İŞÇİ GÖZÜYLE
Yalçın Uysal
09.09.2013
MONTAFON…
PERE TUNE… PARA MAFİŞ… PARA YOK!..
Televizyondaki Hanım, programını, “Kendinize iyi bakın” sözleriyle sonlandırınca … beni, bi düşünce alıyor…Bu hanım kız, “Kendinize iyi bakın” diyerek, ne demek istedi acaba?.. Sakın ola ki, iyi ve sağlıklı yiyip içmeyi, bizlere(!) salık veriyor olmasın?..
Eğer öyleyse, bunun mümkünatı yok.. çünkü, “Pere tune!”
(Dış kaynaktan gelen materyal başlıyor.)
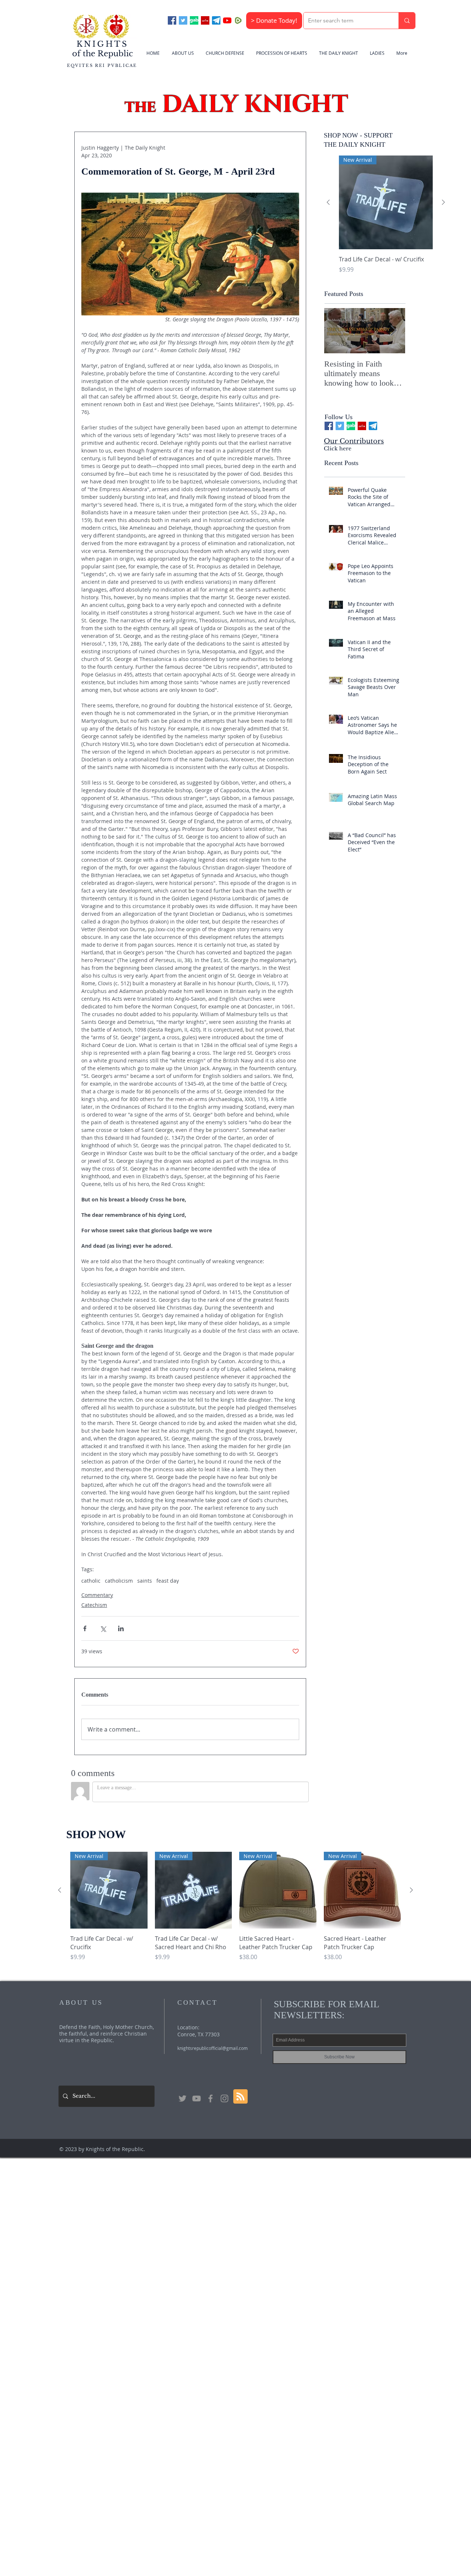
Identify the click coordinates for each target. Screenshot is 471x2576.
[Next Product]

Araplarla, özellikle de Suriye’li Araplarla papaz olmadığımız zamanlar, yukarıda Kürtçesini okuduğunuz “Para yok” sözünü, bir elmanın yarısı sen, yarısı ben hesabı; yarısını Türkçe, yarısını Arapça, “Para mafiş!” diye yazardım. Bugünlerde, vuslata bitürlü eremesek de, PKK ile göstermelik flört ediyoruz ya… ben de modaya uydum, gariban Kürt yurttaşlarımızın çoğu zaman ağızlarından düşürmedikleri: “Pere tune!” sözcüğünü kullandım. Bu, yürek burkan sözün Türkçesini sorarsanız, “Para yok!” demektir…
AĞALAR… MARABALAR!..
Yurdumuzun sınırları içinde, her yerde… her etnik kökenden az sayıda zengin, çok sayıda, Başbakan Erdoğan’ın söylemiyle: Garip-gureba; fakir*fukara” tayfası var!…
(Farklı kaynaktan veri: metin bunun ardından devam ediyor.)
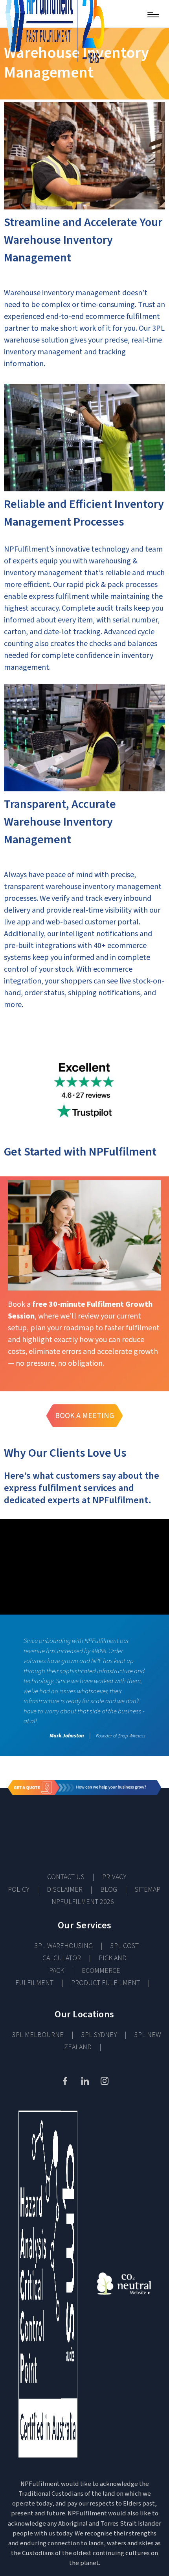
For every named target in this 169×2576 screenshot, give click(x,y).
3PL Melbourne (38, 2035)
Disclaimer (65, 1889)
Kürt yurttaşlarımızın zenginlerinden iki örnek verelim:
Birisi, Turgut Özal’ın kankası olana Ağa Ceylan… İçinde “Simena Tatil Köyü”nün de bulunduğu Antalya-Kemer-Çamyuva’nın büyük bir bölümü… bu ağanın malıdır.. İstanbul’da da mak-mülk sahibi olduğu bilinmektedir…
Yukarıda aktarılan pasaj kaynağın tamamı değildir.